Ils sont au-dessus des lois et au-dessus de la morale. La préservation de la position des “meilleurs” nécessite un “spécisme” du type condamné par l'antispécisme puisqu'elle repose sur la préservation de l'état des choses, donc sur un traitement dégradant des animaux, domestiques comme sauvages. Accepter cet état des choses c'est nécessairement accepter ses conséquences. Le principe énoncé précédemment, les “meilleurs” sont au-dessus des lois, les “méritants” en subissent rarement les conséquences les plus graves, seuls les “non méritants” et les “déméritants” courant un grand risque d'en subir toute la rigueur.

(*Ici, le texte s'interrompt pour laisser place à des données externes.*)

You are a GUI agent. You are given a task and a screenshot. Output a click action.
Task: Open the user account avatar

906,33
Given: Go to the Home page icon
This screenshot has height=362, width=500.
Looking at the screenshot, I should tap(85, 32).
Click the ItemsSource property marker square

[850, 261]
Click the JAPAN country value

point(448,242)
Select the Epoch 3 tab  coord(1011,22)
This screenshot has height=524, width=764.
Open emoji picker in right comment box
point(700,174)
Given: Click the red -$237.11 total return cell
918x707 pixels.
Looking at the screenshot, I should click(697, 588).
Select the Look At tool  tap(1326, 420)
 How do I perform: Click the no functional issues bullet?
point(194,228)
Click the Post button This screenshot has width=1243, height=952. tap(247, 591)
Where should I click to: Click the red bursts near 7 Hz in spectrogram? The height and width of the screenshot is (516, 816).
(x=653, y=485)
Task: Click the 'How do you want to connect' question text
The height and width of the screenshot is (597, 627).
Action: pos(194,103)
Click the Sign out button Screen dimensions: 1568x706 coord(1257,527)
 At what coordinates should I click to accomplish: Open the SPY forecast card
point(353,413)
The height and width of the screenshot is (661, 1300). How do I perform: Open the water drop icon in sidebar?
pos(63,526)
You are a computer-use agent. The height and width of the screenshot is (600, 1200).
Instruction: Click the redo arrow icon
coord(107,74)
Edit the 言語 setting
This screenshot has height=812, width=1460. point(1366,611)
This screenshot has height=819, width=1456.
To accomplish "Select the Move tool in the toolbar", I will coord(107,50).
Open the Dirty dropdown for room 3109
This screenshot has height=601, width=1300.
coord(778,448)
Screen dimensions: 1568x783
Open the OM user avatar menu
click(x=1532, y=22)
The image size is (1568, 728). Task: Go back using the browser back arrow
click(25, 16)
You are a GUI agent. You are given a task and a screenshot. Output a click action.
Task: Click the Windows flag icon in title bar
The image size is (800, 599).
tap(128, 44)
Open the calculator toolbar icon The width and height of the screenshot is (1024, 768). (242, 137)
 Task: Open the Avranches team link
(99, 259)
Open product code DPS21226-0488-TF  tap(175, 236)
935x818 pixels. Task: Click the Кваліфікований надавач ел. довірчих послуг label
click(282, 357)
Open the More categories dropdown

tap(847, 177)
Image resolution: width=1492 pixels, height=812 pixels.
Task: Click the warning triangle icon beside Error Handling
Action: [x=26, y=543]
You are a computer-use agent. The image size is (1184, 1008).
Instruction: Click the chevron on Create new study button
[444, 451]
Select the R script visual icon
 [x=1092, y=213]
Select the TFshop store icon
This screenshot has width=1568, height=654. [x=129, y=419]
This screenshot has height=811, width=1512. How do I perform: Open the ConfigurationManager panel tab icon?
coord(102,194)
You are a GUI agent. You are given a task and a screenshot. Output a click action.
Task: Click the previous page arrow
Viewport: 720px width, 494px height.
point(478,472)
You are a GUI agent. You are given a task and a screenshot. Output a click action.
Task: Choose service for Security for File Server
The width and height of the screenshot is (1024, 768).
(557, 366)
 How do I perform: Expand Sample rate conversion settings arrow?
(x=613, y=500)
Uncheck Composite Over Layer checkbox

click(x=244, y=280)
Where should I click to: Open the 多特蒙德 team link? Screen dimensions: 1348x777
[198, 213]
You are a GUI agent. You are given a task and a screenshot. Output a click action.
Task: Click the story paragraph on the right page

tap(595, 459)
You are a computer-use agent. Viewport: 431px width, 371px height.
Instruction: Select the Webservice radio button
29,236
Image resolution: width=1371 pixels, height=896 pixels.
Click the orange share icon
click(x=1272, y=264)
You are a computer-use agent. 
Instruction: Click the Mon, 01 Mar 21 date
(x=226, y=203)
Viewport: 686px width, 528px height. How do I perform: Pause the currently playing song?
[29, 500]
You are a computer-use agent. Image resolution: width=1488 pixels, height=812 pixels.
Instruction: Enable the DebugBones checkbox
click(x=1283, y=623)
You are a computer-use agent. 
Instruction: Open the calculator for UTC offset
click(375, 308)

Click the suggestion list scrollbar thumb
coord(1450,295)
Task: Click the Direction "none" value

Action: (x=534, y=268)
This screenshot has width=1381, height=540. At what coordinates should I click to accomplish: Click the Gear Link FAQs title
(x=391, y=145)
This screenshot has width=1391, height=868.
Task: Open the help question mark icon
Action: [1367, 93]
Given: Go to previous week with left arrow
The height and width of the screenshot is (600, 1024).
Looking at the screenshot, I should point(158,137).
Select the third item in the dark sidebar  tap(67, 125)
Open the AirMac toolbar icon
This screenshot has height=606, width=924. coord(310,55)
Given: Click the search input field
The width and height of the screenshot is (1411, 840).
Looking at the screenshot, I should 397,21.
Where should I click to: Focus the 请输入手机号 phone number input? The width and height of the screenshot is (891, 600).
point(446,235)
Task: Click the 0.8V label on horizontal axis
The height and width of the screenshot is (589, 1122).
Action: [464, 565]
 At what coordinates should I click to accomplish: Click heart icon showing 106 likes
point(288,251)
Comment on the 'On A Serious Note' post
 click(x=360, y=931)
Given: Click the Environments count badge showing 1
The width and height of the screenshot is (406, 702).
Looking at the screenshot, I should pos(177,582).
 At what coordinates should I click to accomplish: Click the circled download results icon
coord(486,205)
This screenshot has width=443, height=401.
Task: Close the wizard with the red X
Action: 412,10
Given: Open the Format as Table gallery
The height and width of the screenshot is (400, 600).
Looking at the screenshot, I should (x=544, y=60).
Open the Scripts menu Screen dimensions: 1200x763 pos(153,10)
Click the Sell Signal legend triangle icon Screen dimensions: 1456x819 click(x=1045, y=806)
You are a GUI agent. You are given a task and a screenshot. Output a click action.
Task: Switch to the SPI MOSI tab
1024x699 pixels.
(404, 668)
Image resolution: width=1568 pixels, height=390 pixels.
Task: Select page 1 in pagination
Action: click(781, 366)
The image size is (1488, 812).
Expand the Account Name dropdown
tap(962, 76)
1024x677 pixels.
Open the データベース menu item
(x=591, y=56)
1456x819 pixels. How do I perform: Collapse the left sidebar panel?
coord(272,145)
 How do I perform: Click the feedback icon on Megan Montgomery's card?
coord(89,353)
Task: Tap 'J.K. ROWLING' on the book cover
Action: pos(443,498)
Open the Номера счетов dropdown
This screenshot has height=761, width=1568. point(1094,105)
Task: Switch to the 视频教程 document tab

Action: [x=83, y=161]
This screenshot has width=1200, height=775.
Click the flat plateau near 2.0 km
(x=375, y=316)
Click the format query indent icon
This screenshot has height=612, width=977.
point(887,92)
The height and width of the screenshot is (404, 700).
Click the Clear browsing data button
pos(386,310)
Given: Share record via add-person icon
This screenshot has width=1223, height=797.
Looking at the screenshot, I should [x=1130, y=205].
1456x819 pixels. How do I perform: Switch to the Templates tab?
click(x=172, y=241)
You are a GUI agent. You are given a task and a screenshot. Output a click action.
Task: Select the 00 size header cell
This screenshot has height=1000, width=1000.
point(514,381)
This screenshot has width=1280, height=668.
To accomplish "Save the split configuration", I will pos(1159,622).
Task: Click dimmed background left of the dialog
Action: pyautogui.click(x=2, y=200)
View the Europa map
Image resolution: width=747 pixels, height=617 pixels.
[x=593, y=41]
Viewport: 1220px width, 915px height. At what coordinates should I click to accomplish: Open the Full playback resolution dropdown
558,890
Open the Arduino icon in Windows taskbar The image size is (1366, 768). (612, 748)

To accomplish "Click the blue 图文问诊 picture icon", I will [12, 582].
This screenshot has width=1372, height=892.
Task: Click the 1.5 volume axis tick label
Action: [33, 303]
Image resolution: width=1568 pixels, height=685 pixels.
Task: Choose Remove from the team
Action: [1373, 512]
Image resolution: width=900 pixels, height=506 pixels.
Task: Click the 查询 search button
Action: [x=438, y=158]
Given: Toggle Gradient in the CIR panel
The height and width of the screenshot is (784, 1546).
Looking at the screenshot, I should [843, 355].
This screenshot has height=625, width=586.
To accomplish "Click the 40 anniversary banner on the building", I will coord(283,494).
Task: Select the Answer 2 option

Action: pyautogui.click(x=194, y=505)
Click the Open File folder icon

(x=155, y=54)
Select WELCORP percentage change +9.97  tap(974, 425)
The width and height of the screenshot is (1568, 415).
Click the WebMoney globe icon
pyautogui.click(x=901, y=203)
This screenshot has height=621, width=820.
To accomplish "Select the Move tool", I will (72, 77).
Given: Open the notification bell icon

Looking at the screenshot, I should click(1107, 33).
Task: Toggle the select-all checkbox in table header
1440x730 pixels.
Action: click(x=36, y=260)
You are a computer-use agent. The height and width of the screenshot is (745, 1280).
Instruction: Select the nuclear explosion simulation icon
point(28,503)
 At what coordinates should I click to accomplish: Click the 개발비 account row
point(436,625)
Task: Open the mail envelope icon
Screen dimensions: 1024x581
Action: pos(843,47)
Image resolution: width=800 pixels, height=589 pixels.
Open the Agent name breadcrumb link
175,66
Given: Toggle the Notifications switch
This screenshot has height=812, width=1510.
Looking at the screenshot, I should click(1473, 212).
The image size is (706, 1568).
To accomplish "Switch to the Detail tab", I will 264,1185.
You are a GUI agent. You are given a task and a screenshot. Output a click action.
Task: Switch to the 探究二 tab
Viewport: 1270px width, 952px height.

De ce fait, l'inscription dans la loi de crimes et délits “spécistes” n'atteindra prévisiblement que les “lampistes”, ceux qui n'ont pas d'intérêt propre à ce que l'état des choses actuel (celui qui leur est défavorable) perdure mais qui par nécessité doivent agir en “spécistes condamnables”, notamment en se coltinant le sale boulot dans l'élevage et l'abattage des animaux domestiques, dans la manipulation des animaux de laboratoire, etc. On a donc cette situation d'un groupe idéologique qui souhaite que perdure un état des choses “spéciste”, un groupe secondaire qui souhaite préserver sa situation médiane et se fait propagandiste et législateur de l'antispécisme, un groupe tertiaire qui subit les conséquences de l'idéologie de base “naturalisant” la hiérarchie pyramidale dans sa vie et devant la justice.

Perso je m'en bats les flancs de l'antispécisme mais si un antispéciste “méritant” me le reprochait, en bon spéciste social que je ne suis pas je le traiterai d'espèce de con, si c'est un “meilleur”, d'espèce de salaud – quant à moi j'appartiens à l'espèce humaine, celle qui préfère les sociétés planes aux sociétés pyramidales.


Ah oui! La question du bien et du mal! Ben, je m'en bats les flancs aussi, mais au cas où ce ne serait pas le vôtre, posez-vous la question du bien et du mal en rapport au supposé spécisme et l'avéré antispécisme. On dit que le mieux et l'ennemi du bien et les meilleurs veulent le mieux.